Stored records
□ □ □ □ □

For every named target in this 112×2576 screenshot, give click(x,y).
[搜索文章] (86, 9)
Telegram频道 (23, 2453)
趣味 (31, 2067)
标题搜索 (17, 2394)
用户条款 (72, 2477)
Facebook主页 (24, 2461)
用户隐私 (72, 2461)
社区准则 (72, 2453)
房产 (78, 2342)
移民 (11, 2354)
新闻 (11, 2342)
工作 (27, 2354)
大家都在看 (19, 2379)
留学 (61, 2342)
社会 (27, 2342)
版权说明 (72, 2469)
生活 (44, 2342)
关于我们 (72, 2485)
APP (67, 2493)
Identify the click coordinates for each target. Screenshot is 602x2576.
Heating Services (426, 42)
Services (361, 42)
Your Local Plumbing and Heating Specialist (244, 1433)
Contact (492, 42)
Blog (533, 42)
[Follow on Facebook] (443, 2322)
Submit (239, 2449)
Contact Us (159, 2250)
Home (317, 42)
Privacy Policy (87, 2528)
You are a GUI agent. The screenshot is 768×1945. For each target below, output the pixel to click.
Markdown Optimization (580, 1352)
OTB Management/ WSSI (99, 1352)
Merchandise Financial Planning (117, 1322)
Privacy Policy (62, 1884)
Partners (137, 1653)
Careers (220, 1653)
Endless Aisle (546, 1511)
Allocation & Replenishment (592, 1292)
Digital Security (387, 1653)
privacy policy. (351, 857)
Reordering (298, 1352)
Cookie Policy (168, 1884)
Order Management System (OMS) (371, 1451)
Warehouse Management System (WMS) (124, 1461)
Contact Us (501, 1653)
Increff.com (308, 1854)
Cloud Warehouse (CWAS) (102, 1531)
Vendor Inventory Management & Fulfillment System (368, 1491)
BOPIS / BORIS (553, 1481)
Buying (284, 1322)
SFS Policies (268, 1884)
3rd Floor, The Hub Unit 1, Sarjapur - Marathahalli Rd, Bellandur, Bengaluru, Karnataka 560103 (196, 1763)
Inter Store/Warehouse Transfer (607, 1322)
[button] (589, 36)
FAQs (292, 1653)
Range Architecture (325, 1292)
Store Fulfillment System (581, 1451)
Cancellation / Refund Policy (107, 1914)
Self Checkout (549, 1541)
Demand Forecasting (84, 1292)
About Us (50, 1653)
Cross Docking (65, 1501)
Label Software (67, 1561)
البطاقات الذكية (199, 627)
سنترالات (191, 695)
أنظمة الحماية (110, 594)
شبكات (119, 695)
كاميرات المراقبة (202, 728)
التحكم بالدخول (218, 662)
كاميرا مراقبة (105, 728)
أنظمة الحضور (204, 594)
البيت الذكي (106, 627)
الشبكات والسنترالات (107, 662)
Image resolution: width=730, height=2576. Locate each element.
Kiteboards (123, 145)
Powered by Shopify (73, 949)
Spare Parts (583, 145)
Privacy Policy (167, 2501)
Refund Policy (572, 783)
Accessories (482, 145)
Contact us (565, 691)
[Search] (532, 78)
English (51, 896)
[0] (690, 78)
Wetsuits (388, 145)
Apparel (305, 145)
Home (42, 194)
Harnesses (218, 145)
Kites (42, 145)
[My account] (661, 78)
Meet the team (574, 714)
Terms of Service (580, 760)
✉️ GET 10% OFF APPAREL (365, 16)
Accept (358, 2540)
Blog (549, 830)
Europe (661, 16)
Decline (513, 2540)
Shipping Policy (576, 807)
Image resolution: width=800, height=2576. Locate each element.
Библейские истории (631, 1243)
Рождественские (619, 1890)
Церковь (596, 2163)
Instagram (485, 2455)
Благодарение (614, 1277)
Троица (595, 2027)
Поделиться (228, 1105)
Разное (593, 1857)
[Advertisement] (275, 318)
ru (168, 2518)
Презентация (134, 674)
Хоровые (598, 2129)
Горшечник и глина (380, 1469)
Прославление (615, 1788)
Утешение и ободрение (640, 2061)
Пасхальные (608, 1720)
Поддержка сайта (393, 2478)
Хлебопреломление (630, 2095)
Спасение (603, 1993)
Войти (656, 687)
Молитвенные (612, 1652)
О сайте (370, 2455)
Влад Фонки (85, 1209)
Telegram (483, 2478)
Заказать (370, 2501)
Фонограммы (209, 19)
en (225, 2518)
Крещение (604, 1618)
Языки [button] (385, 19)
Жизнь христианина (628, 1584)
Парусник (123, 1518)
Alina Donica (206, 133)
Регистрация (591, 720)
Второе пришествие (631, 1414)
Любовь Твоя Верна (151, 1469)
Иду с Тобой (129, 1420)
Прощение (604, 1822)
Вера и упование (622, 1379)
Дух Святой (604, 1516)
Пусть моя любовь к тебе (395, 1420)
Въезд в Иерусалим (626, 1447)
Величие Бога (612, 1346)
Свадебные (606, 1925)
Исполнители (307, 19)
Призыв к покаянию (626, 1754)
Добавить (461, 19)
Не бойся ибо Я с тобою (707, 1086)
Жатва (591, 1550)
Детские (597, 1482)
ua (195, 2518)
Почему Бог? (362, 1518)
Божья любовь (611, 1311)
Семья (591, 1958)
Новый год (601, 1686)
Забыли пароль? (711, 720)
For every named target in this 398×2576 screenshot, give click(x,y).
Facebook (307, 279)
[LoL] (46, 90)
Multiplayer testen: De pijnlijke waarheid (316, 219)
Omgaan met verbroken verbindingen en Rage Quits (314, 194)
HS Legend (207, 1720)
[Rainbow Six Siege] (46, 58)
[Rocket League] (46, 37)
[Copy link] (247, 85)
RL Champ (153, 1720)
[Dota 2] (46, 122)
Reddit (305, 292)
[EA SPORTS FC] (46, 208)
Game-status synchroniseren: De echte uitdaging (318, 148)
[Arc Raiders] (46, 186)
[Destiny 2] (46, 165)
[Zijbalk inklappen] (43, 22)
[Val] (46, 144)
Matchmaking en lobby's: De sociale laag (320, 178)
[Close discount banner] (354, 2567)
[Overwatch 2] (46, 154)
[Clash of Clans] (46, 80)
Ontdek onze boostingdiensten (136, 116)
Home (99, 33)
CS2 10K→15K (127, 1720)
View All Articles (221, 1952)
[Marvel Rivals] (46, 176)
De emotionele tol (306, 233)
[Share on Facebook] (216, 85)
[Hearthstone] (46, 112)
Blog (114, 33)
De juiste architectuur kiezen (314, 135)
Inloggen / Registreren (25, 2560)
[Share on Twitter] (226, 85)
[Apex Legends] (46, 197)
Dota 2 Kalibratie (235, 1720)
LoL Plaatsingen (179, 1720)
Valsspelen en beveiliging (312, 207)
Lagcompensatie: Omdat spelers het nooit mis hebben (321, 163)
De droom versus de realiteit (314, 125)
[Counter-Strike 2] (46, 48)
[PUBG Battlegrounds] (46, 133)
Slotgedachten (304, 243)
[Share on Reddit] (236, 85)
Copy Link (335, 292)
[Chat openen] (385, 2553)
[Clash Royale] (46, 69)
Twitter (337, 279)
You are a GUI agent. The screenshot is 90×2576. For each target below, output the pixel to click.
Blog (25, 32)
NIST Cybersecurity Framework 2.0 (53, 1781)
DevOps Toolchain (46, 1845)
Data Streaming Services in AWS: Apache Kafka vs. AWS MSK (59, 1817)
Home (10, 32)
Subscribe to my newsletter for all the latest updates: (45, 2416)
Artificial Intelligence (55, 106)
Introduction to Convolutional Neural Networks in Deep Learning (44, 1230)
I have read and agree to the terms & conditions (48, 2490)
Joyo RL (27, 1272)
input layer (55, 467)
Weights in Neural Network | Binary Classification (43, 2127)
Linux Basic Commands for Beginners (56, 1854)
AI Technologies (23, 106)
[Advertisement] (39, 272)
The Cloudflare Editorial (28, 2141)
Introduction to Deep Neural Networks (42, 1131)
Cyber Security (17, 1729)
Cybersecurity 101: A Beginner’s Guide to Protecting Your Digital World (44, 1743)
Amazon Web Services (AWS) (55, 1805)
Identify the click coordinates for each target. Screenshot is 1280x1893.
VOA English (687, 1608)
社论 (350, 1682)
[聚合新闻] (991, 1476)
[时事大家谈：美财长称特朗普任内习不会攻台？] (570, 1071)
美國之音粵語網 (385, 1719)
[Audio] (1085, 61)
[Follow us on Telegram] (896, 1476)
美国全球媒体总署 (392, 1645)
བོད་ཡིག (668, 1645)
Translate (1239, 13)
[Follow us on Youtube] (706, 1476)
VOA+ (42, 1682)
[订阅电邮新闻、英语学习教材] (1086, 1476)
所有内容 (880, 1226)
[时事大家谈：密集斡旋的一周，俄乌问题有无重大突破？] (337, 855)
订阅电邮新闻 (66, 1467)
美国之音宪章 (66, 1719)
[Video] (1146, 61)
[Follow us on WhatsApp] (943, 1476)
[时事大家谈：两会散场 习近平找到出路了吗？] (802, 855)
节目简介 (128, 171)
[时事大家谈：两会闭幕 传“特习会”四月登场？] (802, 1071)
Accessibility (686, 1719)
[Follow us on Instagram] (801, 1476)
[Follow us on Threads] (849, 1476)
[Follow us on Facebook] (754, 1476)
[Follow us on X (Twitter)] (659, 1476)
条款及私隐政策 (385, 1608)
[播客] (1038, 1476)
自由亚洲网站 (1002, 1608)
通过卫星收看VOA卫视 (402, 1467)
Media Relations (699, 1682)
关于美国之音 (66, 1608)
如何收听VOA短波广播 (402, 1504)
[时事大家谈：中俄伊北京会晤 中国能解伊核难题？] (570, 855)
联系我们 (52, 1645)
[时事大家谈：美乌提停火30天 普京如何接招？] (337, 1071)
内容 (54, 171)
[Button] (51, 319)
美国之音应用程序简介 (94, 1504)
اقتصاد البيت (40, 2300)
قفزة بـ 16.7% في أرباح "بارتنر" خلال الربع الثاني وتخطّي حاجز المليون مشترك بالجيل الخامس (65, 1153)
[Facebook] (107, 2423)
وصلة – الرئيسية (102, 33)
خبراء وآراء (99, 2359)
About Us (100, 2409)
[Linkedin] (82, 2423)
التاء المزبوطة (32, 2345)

□ □ □ □ □

Exercise goal:
Here the output must be the lines above from the line with "Молитвенные (612, 1652)" to the line with "Забыли пароль? (711, 720)", both included, duplicated word for word and nothing else.

Output of the task:
Молитвенные (612, 1652)
О сайте (370, 2455)
Влад Фонки (85, 1209)
Telegram (483, 2478)
Заказать (370, 2501)
Фонограммы (209, 19)
en (225, 2518)
Крещение (604, 1618)
Языки [button] (385, 19)
Жизнь христианина (628, 1584)
Парусник (123, 1518)
Alina Donica (206, 133)
Регистрация (591, 720)
Второе пришествие (631, 1414)
Любовь Твоя Верна (151, 1469)
Иду с Тобой (129, 1420)
Прощение (604, 1822)
Вера и упование (622, 1379)
Дух Святой (604, 1516)
Пусть моя любовь к тебе (395, 1420)
Въезд в Иерусалим (626, 1447)
Величие Бога (612, 1346)
Свадебные (606, 1925)
Исполнители (307, 19)
Призыв к покаянию (626, 1754)
Добавить (461, 19)
Не бойся ибо Я с тобою (707, 1086)
Жатва (591, 1550)
Детские (597, 1482)
ua (195, 2518)
Почему Бог? (362, 1518)
Божья любовь (611, 1311)
Семья (591, 1958)
Новый год (601, 1686)
Забыли пароль? (711, 720)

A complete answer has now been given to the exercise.